Pentecostés es la fiesta de la fuerza que viene de lo alto. En Pentecostés, la fuerza del Resucitado se convierte en aliento misionero: Como el Padre me ha enviado, así también os envío yo. Recibid el Espíritu Santo, exclamará Jesús antes de partir para el Padre. Por ello, como ya precisó Pablo VI no habrá nueva evangelización posible sin la acción del Espíritu Santo.
Dejarse llevar por el Espíritu: este es el secreto del seguimiento de Cristo. Pablo lo indica con palabras concretas: Los que se dejan llevar por el Espíritu de Dios, ésos son hijos de Dios. Y el Espíritu es fuente de frutos abundantes en el corazón de quien se deja guiar por él. San Pablo hace una lista para la comunidad de los Gálatas: amor, alegría, paz, comprensión, servicio, bondad, lealtad, amabilidad, dominio de sí.

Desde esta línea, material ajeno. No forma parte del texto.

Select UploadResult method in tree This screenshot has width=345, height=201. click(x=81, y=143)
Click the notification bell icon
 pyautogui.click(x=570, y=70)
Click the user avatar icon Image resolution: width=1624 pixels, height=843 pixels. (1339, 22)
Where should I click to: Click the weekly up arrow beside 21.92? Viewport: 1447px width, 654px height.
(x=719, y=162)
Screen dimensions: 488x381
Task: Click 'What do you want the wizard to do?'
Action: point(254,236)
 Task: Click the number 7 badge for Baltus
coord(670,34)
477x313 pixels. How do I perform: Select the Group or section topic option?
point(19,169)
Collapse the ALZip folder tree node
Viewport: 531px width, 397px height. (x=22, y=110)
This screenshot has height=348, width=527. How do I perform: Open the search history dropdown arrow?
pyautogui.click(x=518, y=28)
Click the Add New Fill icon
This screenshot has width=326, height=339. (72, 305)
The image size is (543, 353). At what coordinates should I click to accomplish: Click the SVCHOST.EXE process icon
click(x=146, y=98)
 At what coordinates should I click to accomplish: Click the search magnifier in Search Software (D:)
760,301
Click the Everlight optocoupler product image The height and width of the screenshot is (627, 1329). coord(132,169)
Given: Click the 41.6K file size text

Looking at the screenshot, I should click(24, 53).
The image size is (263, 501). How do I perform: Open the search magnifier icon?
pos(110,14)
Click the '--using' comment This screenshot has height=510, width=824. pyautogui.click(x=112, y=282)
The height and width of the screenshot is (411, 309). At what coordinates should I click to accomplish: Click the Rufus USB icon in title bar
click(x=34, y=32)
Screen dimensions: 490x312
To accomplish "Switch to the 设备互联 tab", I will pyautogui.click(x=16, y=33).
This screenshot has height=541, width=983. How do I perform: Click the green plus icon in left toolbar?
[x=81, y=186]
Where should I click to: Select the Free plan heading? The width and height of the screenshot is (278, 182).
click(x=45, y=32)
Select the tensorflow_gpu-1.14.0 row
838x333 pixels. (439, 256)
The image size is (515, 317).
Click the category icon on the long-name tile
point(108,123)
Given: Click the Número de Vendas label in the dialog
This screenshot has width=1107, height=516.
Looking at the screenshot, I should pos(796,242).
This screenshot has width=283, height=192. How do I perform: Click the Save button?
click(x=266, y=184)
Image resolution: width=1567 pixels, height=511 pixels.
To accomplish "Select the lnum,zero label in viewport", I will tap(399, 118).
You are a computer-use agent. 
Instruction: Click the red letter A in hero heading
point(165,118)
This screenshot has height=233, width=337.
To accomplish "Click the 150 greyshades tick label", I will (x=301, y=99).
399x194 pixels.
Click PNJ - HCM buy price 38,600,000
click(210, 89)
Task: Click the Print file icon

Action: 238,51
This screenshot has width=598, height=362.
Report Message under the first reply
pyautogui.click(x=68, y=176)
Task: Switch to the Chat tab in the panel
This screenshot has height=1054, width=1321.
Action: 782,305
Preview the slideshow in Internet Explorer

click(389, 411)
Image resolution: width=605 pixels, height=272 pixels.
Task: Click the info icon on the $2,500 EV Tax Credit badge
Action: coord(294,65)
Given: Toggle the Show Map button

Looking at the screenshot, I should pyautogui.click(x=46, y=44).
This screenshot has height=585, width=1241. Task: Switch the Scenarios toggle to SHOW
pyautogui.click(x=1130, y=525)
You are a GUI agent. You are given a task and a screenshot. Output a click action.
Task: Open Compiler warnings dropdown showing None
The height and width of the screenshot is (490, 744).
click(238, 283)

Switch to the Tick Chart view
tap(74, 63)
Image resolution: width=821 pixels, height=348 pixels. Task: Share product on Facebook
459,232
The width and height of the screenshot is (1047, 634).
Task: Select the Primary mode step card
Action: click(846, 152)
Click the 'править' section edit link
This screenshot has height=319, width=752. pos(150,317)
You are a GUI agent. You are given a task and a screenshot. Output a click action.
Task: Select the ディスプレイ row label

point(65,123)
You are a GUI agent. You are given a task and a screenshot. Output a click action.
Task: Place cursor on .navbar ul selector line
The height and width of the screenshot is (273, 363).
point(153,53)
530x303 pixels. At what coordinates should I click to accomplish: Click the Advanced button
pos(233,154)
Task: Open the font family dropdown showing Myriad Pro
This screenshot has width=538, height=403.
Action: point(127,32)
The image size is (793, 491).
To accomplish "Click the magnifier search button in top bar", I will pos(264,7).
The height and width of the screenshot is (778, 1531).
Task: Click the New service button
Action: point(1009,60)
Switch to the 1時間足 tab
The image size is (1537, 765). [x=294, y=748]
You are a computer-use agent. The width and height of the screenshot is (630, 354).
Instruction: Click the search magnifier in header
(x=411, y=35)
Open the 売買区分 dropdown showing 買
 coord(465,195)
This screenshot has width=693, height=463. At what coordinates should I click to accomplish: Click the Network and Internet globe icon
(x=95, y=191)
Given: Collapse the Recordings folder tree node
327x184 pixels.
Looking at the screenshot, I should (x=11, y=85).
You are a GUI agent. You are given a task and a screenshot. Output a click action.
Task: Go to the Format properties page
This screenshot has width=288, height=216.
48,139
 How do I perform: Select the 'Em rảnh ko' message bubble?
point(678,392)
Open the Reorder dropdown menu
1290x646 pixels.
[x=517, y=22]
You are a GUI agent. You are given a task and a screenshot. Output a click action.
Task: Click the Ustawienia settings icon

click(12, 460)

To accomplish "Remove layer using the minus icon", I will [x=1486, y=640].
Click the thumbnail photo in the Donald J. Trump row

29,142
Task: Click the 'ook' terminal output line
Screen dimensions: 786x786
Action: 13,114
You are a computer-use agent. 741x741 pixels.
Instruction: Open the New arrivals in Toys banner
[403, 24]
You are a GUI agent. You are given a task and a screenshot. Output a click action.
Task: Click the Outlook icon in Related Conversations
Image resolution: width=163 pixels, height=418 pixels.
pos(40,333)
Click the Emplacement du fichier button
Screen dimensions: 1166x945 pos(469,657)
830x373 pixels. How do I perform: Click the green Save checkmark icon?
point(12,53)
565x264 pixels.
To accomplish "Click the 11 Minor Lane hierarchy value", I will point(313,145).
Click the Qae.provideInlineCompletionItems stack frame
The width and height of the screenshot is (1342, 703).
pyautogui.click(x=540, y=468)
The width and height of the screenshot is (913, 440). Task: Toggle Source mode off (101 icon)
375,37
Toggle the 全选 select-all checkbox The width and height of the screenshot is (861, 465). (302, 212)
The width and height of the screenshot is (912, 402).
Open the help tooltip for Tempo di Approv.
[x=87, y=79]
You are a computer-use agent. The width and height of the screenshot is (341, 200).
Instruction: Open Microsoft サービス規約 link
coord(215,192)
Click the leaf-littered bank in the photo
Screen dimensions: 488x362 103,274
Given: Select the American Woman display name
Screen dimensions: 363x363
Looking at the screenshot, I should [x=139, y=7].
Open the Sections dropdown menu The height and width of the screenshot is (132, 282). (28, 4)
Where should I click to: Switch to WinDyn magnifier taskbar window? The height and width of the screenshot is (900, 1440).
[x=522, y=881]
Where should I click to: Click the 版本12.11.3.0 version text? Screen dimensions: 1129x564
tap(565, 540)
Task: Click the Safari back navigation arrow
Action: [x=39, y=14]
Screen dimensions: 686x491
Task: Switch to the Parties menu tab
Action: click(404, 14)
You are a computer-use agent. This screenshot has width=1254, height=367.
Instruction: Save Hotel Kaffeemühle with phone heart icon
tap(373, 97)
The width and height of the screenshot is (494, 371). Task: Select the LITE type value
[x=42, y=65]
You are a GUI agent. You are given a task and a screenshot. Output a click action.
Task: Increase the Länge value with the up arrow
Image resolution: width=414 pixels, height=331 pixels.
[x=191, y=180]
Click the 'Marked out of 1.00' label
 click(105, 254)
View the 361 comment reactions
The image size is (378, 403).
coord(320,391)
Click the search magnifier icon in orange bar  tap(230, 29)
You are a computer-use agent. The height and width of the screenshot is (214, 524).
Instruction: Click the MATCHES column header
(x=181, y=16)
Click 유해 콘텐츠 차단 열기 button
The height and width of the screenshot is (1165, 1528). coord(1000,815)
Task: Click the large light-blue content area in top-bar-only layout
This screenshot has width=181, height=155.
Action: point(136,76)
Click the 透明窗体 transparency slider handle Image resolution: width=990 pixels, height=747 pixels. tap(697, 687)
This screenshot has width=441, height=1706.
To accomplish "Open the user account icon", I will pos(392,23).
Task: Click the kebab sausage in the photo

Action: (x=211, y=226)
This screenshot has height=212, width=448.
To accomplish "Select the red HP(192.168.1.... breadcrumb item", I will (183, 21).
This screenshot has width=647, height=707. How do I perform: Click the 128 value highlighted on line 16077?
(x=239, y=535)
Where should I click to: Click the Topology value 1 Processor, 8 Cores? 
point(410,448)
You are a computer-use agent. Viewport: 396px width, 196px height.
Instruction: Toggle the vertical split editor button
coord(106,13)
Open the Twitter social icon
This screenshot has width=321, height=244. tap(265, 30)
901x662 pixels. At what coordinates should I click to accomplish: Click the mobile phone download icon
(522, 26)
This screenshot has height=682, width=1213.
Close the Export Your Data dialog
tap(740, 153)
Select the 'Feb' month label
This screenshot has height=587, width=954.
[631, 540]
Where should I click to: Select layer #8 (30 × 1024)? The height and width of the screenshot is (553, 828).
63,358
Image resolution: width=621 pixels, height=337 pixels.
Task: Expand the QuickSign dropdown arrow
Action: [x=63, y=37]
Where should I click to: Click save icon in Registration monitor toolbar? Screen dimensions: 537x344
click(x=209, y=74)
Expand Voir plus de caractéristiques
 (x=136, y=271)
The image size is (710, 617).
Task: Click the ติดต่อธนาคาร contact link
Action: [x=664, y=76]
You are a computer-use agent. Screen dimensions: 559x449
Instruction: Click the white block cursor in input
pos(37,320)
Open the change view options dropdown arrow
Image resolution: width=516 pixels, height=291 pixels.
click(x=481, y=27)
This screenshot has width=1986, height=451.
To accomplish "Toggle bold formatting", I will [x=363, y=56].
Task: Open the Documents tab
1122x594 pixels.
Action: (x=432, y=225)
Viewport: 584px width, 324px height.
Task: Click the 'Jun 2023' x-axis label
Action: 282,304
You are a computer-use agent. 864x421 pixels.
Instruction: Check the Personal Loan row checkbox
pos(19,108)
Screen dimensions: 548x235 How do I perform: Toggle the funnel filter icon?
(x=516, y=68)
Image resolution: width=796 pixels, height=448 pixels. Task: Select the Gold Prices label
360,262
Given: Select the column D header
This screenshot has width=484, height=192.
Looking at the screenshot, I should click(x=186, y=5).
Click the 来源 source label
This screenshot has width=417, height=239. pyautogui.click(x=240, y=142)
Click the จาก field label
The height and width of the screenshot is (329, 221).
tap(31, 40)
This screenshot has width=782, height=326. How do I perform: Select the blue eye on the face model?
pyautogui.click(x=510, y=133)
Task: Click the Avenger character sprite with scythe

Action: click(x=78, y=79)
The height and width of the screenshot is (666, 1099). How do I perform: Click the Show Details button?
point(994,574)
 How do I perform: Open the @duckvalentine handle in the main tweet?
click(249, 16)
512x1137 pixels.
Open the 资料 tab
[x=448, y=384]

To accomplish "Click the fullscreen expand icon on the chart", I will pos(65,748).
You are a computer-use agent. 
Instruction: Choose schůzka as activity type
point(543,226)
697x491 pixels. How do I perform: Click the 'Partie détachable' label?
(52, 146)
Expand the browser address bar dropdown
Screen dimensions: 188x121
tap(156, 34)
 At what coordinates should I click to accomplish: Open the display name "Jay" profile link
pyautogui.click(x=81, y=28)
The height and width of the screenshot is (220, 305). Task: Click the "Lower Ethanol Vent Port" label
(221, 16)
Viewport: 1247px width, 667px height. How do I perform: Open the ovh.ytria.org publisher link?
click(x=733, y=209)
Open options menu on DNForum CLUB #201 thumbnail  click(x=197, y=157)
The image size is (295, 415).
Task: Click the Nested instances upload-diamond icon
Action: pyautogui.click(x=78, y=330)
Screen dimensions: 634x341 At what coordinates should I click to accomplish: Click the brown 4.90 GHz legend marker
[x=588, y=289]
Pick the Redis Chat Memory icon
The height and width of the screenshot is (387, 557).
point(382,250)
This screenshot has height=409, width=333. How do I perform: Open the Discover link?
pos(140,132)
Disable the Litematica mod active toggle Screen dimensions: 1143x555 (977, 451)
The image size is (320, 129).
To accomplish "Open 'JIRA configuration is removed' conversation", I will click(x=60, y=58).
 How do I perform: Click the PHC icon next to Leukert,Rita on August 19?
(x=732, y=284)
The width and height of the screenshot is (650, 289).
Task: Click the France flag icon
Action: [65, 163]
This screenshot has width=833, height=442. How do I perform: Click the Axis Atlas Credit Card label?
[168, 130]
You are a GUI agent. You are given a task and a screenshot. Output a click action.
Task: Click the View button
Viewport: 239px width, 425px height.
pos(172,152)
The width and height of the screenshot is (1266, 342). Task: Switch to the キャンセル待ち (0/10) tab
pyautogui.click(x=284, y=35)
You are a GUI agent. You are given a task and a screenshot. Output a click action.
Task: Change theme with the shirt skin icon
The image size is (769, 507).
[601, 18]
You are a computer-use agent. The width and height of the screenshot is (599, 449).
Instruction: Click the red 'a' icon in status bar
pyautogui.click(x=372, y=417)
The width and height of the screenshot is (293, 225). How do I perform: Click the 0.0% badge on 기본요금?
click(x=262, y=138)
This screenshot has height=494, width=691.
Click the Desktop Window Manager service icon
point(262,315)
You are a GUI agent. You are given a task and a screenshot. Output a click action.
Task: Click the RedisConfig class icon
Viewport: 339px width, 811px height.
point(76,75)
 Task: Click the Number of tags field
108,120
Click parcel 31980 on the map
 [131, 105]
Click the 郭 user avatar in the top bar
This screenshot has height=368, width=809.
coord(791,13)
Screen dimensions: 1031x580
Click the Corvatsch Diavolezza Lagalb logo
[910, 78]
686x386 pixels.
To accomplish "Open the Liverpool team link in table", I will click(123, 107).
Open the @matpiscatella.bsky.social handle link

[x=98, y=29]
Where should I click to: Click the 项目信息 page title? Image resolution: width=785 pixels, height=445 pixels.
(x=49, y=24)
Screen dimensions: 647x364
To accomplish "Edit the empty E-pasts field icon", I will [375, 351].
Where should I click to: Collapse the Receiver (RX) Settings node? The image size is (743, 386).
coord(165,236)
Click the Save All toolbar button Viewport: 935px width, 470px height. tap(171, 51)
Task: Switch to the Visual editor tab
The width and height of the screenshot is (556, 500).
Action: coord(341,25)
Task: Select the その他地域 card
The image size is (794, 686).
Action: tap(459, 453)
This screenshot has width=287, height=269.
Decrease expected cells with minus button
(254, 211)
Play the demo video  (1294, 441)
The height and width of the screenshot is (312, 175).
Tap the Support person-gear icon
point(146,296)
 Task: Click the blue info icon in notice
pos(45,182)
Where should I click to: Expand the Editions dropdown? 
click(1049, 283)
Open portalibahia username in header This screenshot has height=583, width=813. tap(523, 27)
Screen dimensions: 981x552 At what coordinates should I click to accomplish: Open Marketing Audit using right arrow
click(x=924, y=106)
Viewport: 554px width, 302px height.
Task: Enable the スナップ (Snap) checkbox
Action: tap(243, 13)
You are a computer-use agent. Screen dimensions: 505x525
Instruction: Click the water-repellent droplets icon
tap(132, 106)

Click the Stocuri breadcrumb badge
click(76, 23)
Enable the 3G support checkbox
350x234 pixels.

Y como en todos los momentos importantes de la vida del Hijo, la presencia de la Madre, ella que concibió a su Hijo antes en su corazón que en su vientre, como diría san Agustín, fue la primera discípula: estaban reunidos con María, la Madre del Señor, precisa el Evangelio. Ella, mujer dócil al Espíritu, es también la Señora de Pentecostés: cobijó bajo su manto maternal los primeros miedos de una Iglesia todavía joven y alentó los primeros pasos misioneros de una «Iglesia en salida», robustecida por la fuerza impetuosa del Espíritu.